The fact that the project involves big money is no secret. In 1980, the plan budget for the production of 710 mw of electricity was about Rs 445 crore. By 1998, the costs escalated to a whopping Rs 2,840 crore. This made electricity extremely expensive at a staggering Rs 6.45 per unit. Current estimates are a clear indicator of the non-viability of the project: if implemented now, it may cost as much as Rs 8,000 crore, which in turn will push up the power tariff to an astronomical Rs 12 per unit.

"The villagers aren't against development per se," says Mangda Gudia, a member of kkjs. "It is the way things are being done that irks us. Our struggle revolves around the issue of jal , jangal , jameen (water, forest and land) and our traditional rights." According to kkjs secretary Soma Munda, the Chhotanagpur Tenancy (cnt) Act empowers tribals and "if we go away from here, we will not get our khut-katti (traditional) rights." Meanwhile, the peoples' representatives -- one in parliament and another in the state assembly -- keep up the chorus: "People's demands will be fulfilled."

NHPC's dilemma
With politicians undecided and villagers adamant, not much has happened in the past three decades (see box: Turbulent times) except for the construction of a bridge on Karo river to haul supplies, and the setting up of a colony in Ranchi's Torpa block. The nhpc is now contemplating scrapping the project even after having spent Rs 50 crore on infrastructure because each passing day is only adding to the escalating costs.

The situation wasn't so bad till the late 1980s. "Our relationship with the people here was almost cordial," recalls Dayal. " nhpc had come up with a model village plan to be implemented by the state government and we had also decided to chip in for other housing schemes like the Indira Awas Yojana." However, be it the pre-Jharkhand Bihar government or the current dispensation in the fledgling state, neither has made a concerted effort to implement the project, reveal nhpc officials. "We are ready to wind up. The situation is hopeless," sums up an official of the corporation.

Road to nowhere
Another fallout from the stalemate is the utter neglect of the area, which has reduced it to one of the poorest in Ranchi. Basic infrastructure, including hospitals and schools, is conspicuous by its absence. No government official dares to venture into the region because of its notorious reputation of being hostile to anything linked with the authorities.
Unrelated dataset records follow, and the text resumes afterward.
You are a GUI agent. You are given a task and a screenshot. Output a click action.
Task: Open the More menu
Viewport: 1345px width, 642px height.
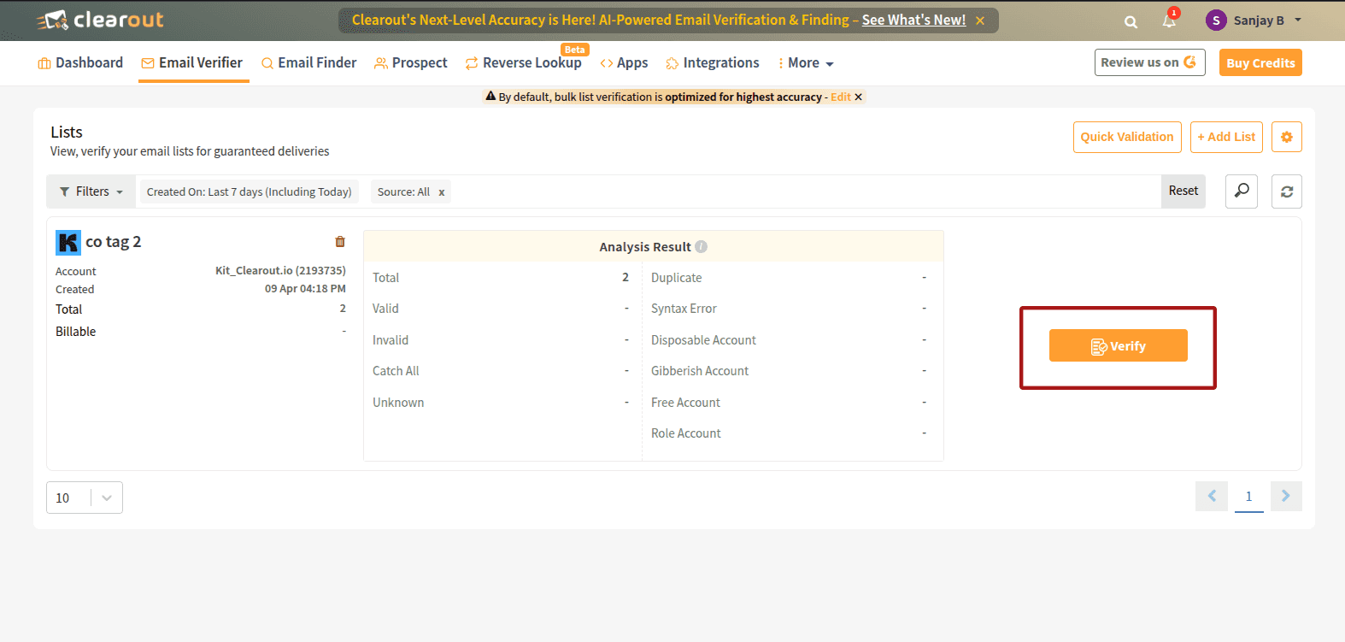[806, 63]
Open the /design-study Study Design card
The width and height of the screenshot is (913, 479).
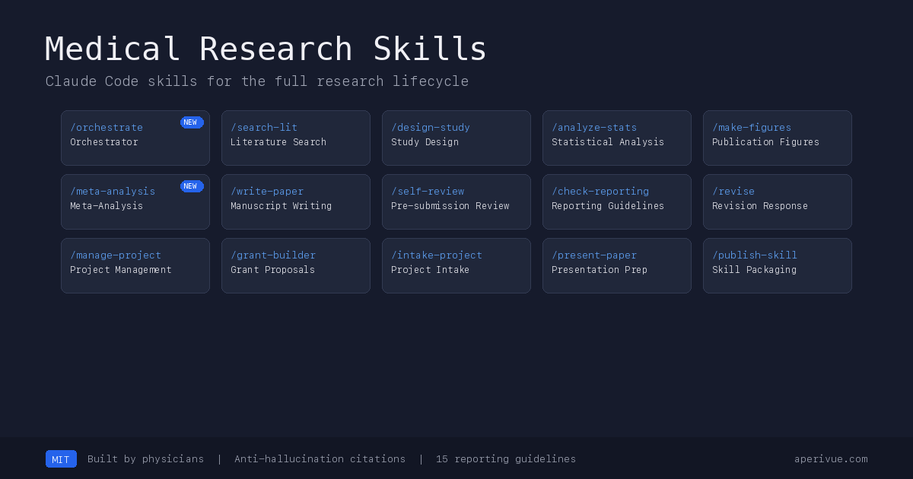coord(456,138)
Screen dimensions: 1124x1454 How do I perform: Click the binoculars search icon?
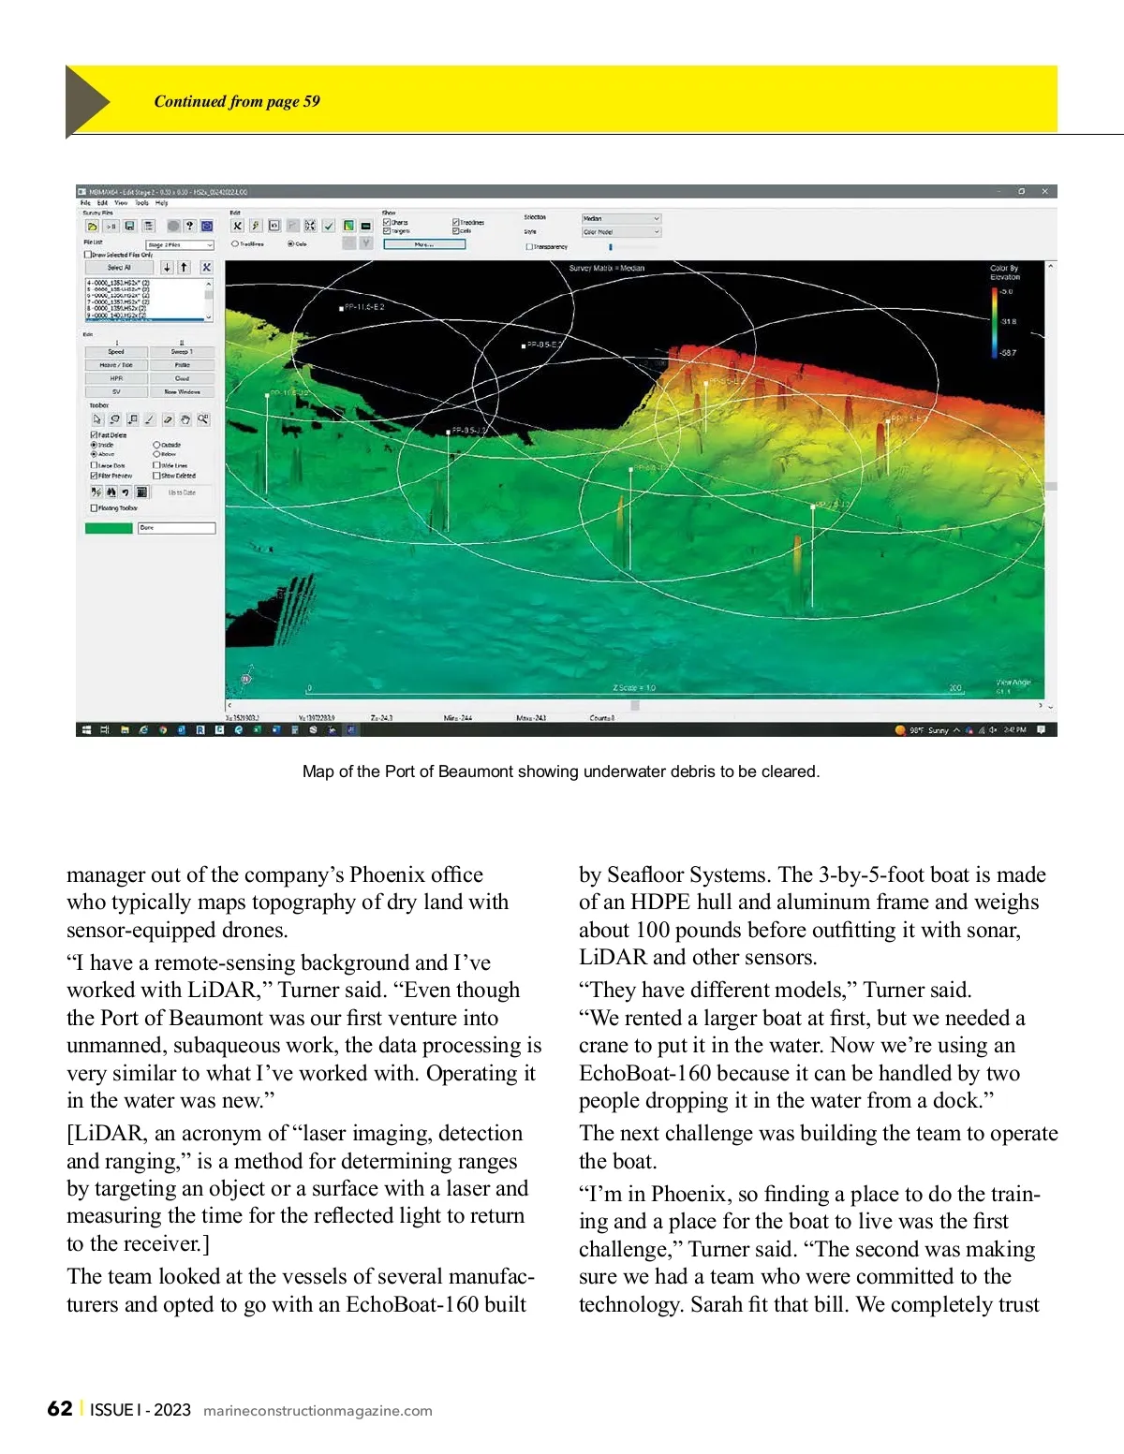point(111,492)
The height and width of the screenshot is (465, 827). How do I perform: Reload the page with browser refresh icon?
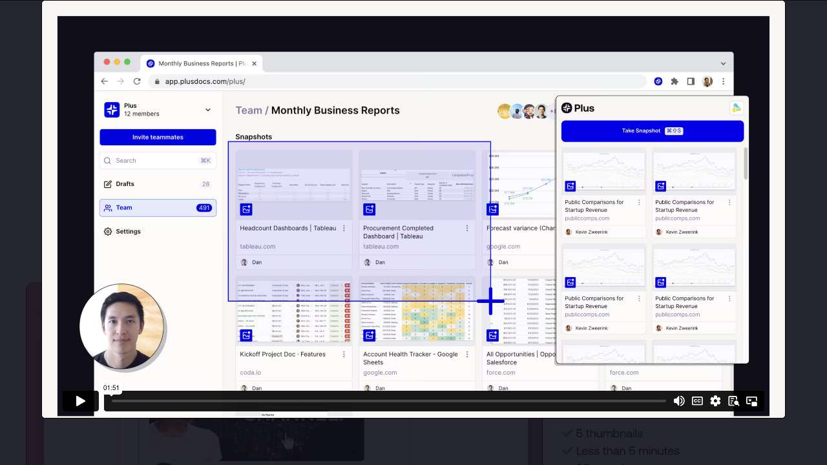[x=137, y=81]
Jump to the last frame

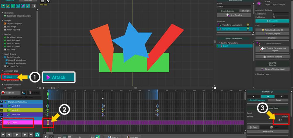(x=31, y=134)
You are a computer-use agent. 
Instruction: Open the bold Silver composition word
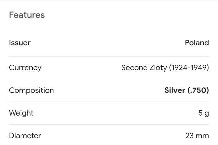(x=175, y=90)
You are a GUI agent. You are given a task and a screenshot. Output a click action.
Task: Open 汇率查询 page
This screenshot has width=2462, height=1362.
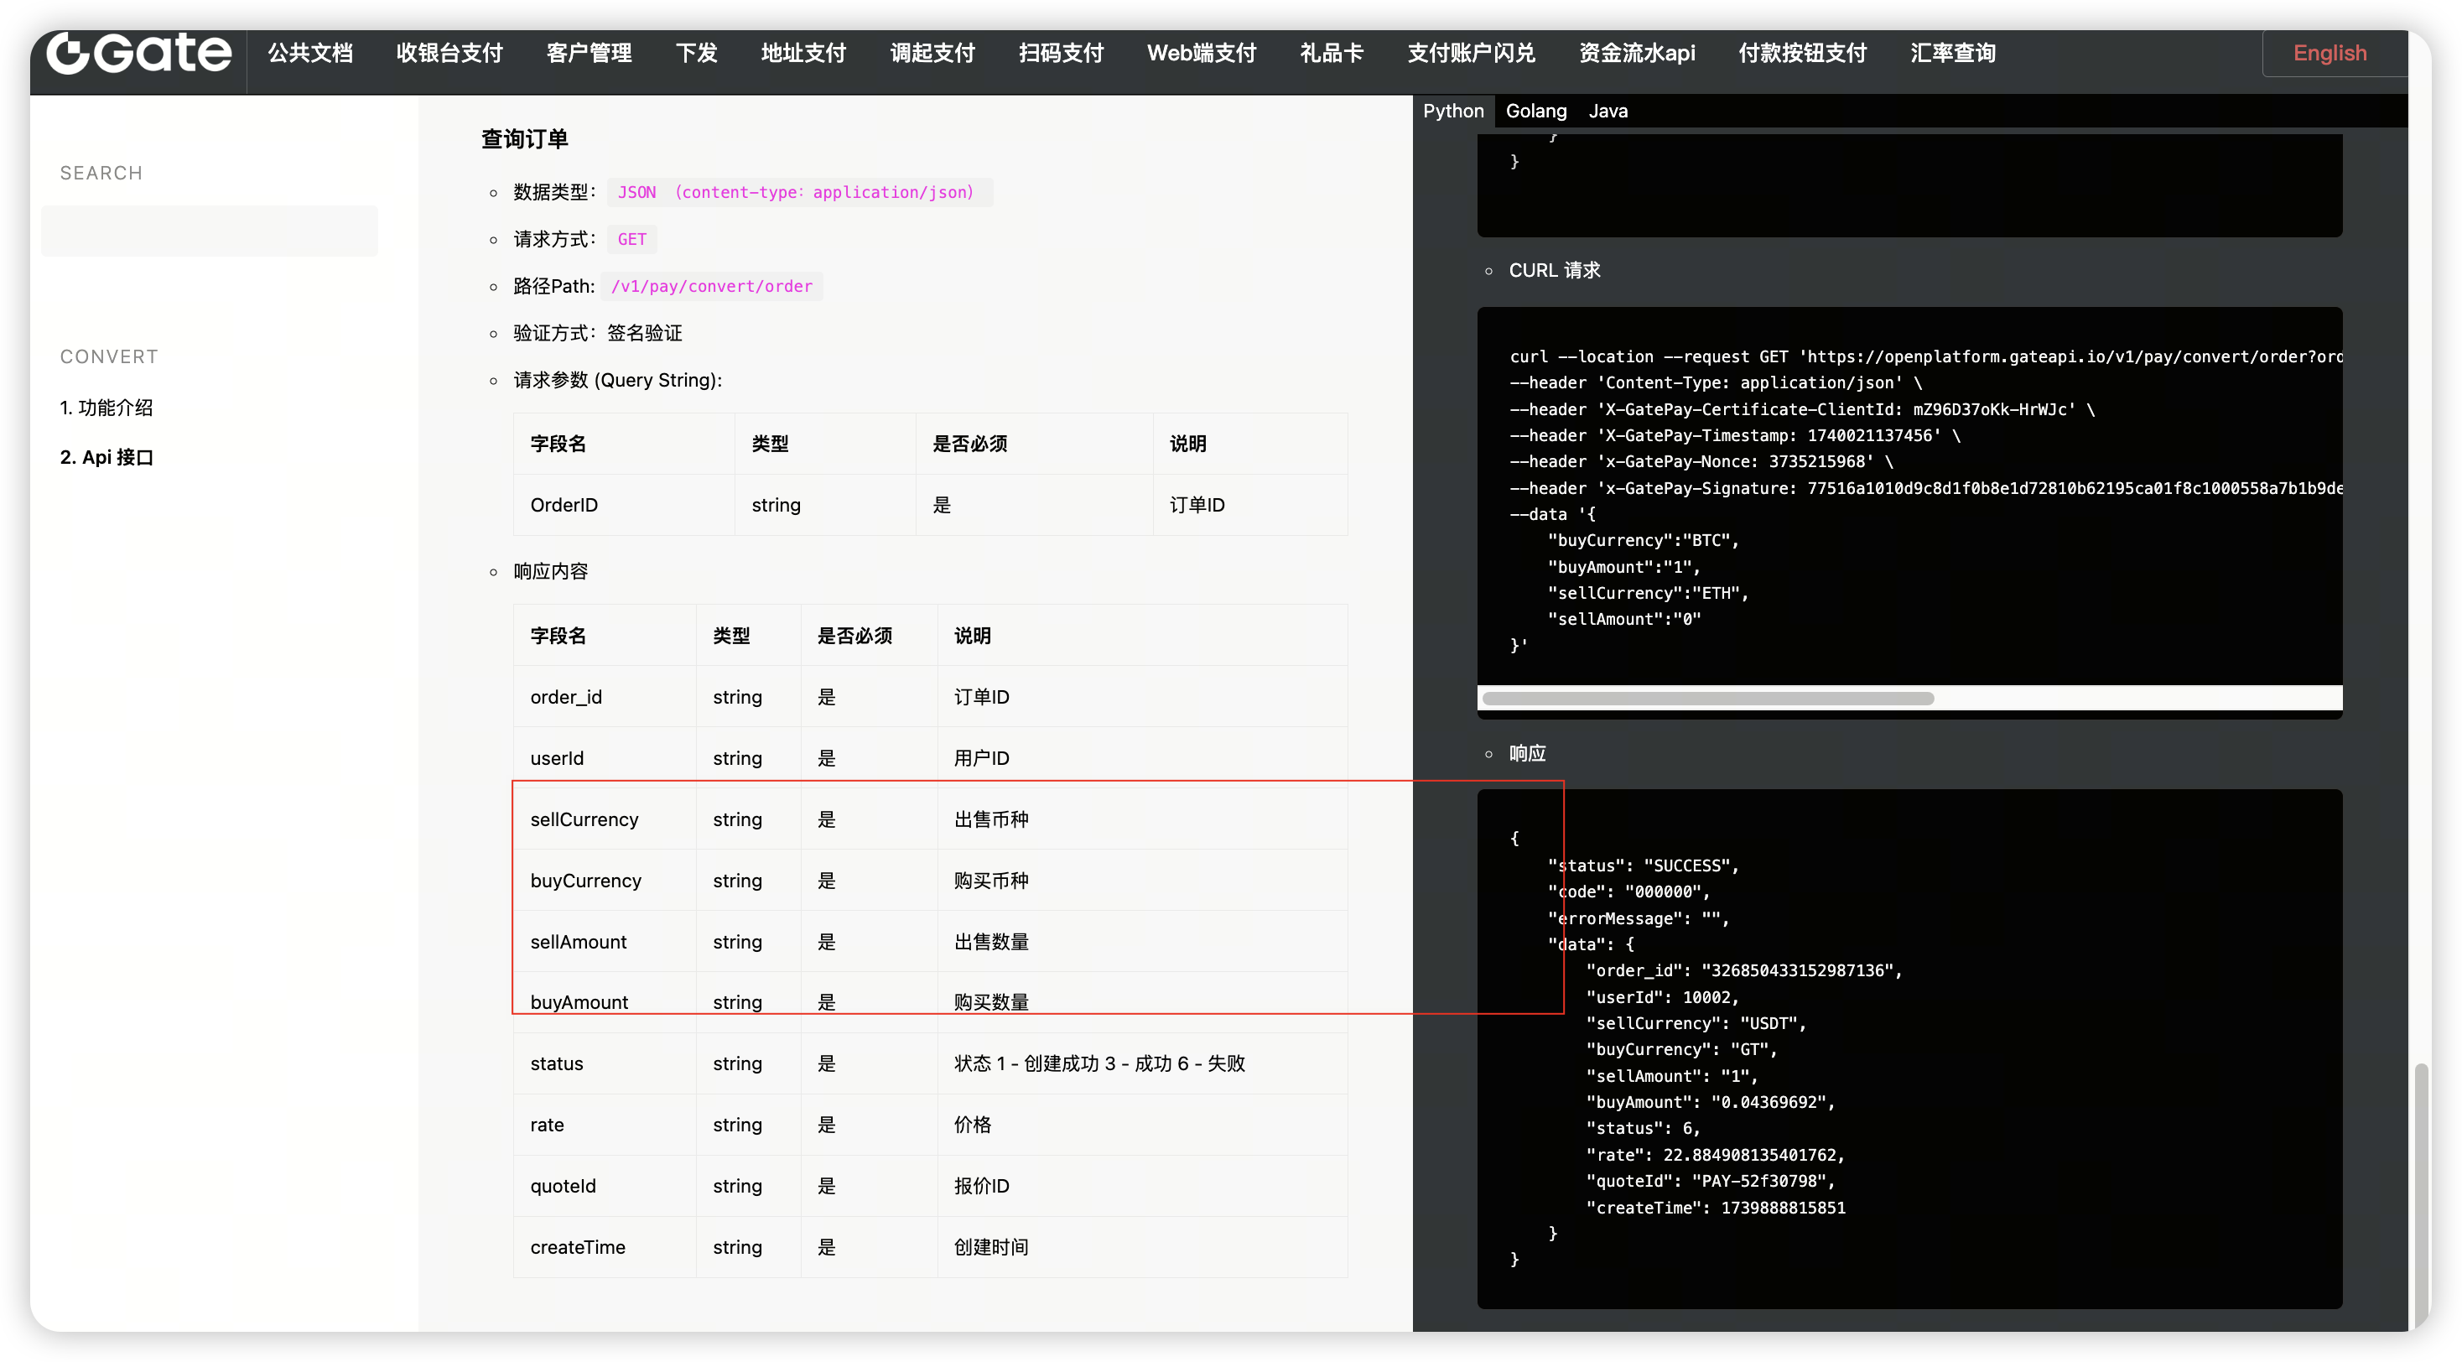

Initially, when the movement started in the 1970s with the kaam roko andolan (agitation to stall work), "we were not in favour of scrapping the project," says Soma Munda. The apprehensions set in when, in 1984-85, the government put forth rosy proposals of relocation and rehabilitation but did not deliver. This made the villagers rethink their stand on the project and, in the years to follow, they became completely opposed to it. In 1995, when the Bihar government invited the then prime minister, P V Narasimha Rao, to inaugurate the project without informing the villagers, "we lost our patience", says Soma Munda. Rao did not turn up, but the incident changed the face of the struggle. This move was all the more intriguing because the project had been put into cold storage at an earlier date.

Off the record, the authorities concede that the project is as good as terminated. But till they clear the air officially, a cloud of uncertainty will hang over the future of those affected by it.